──────── SOURCE PASSAGE ────────
We are running a 2012R2 Cluster with SOFS serving up Hyper-V. Dell Hardware. In the Event Logs |Application and Services Logs|Microsoft|Windows|SMBServer we're seeing hundreds of repeated Warning Events SMBServer Event ID1020
File system operation has taken longer than expected.
Client Name: \\[fe80::d199:8860:d21:d7d7]
Client Address: [fe80::d199:8860:d21:d7d7%26]:49353
User Name: XXXXX\CLIUSR
Session ID: 0x80C0400000061
Share Name: \\*\b03a302b-1fdc-4c75-8c79-25d058749253-135266304$
File Name: SHARES\SW01DATAVOL2\ts15075a59.NNN.XXXXXX.com\Virtual Machines\C92B52CC-5739-4747-B6AE-CF4725B0505E\C92B52CC-5739-4747-B6AE-CF4725B0505E.vsv
Command: 11
Duration (in milliseconds): 208159633
Warning Threshold (in milliseconds): 120000
Guidance:
The underlying file system has taken too long to respond to an operation. This typically indicates a problem with the storage and not SMB.
The Disk Response(ms) times are very as shown in the Task Manager Resource Monitor. Currently in the 300-1000ms. This is occurring on Standalone 2012R2 Storage Spaces servers along with the Clustered SOFS. Performance of the VM is very bad
if even able to logon. Most times the servers become inaccessible and kick current user off the system. We previously saw this in 2012R2 Clustered Storage Spaces in 2014. Anyone else aware of this issue.
──────── RECORDS SHOWN ────────
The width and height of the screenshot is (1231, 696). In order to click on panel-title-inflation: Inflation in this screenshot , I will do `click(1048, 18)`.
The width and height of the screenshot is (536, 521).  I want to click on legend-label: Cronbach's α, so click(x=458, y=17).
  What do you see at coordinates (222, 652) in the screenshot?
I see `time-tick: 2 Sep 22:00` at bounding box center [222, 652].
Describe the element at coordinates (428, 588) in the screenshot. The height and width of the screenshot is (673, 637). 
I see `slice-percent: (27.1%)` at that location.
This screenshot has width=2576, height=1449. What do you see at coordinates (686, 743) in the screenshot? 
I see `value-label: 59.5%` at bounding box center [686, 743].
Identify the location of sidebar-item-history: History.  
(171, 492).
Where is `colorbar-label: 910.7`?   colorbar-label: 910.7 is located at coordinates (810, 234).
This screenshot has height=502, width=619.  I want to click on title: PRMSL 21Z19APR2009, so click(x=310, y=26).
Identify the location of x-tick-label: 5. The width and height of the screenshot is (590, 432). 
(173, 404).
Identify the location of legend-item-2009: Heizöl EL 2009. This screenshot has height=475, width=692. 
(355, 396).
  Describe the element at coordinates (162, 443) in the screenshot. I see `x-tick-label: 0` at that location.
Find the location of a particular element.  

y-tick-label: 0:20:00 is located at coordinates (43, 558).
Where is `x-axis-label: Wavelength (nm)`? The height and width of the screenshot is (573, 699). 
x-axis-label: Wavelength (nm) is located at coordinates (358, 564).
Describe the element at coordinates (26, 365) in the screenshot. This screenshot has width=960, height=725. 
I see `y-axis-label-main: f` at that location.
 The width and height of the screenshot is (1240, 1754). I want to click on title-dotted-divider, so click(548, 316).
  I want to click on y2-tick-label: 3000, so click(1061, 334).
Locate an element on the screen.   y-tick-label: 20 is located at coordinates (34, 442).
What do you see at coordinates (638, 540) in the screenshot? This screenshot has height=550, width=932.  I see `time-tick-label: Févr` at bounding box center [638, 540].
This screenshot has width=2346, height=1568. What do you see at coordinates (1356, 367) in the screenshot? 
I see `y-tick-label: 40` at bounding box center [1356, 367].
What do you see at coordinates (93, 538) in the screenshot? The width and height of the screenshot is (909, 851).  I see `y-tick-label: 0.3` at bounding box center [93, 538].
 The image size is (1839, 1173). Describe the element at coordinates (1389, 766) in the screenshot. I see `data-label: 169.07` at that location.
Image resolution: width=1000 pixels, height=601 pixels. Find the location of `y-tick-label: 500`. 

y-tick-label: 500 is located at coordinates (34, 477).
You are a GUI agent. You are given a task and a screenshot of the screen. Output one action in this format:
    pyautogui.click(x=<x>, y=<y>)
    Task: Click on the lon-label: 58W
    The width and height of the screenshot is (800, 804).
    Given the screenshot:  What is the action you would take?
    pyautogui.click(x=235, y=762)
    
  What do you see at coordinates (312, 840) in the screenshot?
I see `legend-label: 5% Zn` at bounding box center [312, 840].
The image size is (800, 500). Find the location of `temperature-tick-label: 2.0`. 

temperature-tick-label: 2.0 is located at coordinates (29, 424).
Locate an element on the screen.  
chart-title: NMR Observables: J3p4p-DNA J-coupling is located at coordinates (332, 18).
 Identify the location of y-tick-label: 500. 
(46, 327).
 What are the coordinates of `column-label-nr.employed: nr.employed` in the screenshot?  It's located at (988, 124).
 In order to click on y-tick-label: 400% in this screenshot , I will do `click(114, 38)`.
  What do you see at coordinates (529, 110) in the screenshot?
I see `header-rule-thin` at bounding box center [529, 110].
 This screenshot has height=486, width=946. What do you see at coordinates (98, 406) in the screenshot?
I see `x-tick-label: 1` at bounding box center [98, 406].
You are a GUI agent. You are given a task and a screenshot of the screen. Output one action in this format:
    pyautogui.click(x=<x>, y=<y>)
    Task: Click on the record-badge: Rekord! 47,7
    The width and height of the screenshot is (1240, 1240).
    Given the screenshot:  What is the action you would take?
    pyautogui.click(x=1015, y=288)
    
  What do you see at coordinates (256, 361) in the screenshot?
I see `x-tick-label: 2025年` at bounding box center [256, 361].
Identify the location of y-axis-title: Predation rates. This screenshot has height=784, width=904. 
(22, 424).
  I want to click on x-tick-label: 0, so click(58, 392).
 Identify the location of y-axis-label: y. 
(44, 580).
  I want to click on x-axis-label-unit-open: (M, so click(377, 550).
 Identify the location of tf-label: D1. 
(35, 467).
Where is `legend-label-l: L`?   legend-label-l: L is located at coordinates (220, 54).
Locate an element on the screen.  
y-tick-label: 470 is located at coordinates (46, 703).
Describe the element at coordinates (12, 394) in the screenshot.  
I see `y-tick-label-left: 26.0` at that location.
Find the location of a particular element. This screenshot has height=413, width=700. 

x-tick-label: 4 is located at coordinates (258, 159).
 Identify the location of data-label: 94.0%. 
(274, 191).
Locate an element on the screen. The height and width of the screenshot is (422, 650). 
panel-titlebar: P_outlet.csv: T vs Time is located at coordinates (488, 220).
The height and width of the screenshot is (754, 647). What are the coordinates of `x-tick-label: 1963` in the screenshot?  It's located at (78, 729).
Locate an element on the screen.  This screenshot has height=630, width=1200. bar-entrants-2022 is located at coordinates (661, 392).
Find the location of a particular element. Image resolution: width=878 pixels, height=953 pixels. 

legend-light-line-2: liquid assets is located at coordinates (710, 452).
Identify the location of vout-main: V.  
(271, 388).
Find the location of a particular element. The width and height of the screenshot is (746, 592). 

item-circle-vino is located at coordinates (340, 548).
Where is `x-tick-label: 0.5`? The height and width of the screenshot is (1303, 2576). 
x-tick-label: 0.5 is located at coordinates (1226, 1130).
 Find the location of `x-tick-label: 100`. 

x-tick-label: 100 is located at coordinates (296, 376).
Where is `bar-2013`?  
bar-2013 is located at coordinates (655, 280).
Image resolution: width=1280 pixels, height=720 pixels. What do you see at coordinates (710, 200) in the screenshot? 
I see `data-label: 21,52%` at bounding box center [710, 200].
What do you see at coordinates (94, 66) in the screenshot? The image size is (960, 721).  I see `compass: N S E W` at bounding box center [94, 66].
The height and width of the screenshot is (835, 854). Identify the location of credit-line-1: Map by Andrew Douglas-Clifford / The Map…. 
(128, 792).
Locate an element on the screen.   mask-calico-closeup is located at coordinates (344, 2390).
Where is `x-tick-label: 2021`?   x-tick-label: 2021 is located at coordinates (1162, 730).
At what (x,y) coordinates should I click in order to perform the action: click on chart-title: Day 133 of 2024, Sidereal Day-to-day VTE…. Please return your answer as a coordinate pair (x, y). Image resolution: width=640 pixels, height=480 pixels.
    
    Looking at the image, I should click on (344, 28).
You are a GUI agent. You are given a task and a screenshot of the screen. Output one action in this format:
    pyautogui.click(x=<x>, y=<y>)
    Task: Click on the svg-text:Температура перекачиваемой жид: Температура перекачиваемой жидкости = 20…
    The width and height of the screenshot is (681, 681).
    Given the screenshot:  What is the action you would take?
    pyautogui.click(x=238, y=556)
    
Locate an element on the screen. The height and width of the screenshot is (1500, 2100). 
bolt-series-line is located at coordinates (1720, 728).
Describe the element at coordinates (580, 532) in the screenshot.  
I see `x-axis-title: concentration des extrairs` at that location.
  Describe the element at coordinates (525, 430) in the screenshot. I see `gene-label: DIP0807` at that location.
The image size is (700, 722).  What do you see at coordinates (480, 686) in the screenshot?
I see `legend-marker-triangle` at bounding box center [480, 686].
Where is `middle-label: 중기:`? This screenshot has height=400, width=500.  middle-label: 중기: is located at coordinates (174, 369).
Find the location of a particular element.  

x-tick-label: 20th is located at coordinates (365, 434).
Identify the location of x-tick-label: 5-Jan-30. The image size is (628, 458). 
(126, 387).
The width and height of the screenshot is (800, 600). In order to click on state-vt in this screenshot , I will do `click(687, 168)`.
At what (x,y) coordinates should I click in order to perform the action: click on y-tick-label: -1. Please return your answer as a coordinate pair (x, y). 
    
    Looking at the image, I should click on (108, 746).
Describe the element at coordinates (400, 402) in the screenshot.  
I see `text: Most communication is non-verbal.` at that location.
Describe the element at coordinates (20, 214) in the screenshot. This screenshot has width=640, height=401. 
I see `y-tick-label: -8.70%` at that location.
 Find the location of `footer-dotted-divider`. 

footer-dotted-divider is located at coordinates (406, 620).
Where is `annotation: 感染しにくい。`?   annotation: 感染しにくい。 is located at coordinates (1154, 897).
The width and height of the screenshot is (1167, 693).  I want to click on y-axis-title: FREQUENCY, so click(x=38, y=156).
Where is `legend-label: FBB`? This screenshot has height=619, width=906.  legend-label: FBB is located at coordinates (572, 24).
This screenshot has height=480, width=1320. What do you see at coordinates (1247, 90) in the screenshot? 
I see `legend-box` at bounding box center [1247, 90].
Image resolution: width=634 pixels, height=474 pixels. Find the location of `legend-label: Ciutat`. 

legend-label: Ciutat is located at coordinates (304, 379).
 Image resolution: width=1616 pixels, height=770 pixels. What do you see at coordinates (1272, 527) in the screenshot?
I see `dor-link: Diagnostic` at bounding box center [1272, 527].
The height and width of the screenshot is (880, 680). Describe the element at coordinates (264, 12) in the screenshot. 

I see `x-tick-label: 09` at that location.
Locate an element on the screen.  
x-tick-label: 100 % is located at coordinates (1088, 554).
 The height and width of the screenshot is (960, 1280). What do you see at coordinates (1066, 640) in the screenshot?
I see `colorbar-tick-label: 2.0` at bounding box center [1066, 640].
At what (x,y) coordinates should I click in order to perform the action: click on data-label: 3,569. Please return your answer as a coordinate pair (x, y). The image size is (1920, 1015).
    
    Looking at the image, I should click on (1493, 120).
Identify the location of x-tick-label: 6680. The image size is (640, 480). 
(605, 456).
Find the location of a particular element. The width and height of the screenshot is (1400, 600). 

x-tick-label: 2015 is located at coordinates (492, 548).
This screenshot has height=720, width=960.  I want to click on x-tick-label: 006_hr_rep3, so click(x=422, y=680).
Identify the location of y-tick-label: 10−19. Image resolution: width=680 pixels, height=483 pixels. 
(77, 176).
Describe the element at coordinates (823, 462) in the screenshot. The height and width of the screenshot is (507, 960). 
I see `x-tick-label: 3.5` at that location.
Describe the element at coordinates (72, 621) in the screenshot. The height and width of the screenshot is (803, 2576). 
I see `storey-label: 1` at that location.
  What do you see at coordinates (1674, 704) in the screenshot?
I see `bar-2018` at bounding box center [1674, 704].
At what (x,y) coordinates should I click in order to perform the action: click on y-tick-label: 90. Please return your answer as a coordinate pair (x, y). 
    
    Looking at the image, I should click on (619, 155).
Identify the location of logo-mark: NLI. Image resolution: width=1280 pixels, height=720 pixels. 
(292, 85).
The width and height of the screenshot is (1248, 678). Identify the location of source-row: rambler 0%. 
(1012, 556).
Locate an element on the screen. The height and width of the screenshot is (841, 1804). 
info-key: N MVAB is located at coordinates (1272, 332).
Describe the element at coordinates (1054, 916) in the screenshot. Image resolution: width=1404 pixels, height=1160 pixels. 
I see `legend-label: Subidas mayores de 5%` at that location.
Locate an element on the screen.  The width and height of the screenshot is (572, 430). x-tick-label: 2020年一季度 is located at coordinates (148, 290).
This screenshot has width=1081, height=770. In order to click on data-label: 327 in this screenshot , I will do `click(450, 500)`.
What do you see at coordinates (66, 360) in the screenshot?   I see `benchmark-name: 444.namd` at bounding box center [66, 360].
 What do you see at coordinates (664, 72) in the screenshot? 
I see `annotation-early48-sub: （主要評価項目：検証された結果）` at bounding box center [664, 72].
────────
▶ TASK STATEMENT
In the post about SMBServer warning events, what range of disk response times does the Resource Monitor currently show? The records have no role in this exercise.

▶ TASK RESPONSE
300 to 1000 milliseconds.